SUPPLIED DATA section start

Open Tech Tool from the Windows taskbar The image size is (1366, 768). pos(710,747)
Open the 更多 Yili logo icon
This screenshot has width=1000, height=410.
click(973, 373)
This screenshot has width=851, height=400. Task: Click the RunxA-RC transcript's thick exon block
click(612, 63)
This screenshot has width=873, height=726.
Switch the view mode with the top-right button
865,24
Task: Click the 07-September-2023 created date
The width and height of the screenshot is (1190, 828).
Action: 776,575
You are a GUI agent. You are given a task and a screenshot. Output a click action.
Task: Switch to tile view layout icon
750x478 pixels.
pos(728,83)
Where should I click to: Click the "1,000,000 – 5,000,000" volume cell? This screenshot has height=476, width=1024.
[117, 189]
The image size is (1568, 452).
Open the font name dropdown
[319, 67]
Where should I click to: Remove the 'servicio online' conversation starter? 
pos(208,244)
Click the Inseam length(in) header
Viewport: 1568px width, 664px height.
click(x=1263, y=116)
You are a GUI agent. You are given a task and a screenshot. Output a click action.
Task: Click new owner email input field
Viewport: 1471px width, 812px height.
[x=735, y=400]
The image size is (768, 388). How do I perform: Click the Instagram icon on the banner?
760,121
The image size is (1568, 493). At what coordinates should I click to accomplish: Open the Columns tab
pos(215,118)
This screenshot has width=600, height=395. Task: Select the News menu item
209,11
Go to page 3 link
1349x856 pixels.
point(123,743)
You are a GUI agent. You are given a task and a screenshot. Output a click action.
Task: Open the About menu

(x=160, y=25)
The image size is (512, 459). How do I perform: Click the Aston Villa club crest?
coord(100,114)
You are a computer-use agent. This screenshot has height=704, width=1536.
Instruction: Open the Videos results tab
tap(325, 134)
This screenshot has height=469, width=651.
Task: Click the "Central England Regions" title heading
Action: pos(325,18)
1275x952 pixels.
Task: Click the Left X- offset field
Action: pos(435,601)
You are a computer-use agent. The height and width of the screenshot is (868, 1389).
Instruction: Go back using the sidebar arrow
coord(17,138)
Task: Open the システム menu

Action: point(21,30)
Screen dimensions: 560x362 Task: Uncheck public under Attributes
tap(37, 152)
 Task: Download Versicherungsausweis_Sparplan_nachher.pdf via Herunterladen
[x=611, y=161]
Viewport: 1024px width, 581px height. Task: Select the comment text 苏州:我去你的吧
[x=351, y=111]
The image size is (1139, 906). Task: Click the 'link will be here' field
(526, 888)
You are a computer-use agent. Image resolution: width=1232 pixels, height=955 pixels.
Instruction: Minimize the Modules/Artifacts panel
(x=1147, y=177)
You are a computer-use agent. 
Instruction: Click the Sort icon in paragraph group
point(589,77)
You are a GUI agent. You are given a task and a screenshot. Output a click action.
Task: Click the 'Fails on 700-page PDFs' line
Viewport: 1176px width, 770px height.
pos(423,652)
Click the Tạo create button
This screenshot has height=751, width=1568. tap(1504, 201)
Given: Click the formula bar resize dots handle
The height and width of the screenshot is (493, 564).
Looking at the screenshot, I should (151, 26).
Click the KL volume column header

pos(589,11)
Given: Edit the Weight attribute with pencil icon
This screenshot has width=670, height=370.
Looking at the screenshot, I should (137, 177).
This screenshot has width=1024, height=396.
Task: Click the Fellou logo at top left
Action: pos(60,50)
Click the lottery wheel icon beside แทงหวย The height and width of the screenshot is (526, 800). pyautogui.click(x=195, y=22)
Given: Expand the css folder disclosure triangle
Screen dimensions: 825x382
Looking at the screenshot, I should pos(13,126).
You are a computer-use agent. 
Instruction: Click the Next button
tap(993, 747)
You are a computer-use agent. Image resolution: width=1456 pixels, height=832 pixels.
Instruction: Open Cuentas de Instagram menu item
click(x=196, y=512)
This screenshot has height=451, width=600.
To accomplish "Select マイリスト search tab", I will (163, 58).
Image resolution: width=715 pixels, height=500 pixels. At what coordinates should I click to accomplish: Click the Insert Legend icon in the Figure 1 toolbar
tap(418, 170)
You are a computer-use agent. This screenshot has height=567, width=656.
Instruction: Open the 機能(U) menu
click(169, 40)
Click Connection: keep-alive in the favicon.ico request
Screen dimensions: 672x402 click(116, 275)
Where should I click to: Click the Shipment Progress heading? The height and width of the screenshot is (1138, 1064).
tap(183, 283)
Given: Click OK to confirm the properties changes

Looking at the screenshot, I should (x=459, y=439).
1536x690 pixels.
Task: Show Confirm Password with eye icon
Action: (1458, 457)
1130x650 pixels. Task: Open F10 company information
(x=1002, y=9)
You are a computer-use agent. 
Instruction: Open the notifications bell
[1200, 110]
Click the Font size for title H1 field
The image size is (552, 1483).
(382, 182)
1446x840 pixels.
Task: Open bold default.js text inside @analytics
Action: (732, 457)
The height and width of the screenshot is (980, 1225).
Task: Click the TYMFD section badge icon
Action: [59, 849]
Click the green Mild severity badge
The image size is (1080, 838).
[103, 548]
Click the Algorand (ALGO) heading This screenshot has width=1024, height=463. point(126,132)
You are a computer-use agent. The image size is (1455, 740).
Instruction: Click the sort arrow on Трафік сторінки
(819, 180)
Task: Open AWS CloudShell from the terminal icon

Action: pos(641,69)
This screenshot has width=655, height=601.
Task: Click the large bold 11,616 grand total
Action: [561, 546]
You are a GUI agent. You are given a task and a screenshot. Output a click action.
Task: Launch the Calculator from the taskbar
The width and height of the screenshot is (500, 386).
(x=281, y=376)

SUPPLIED DATA section end

◆ TASK INSTRUCTIONS: Could you copy each line of the material that holds "page"?

◆ COMPLETED EXERCISE:
Go to page 3 link
Task: Click the 'Fails on 700-page PDFs' line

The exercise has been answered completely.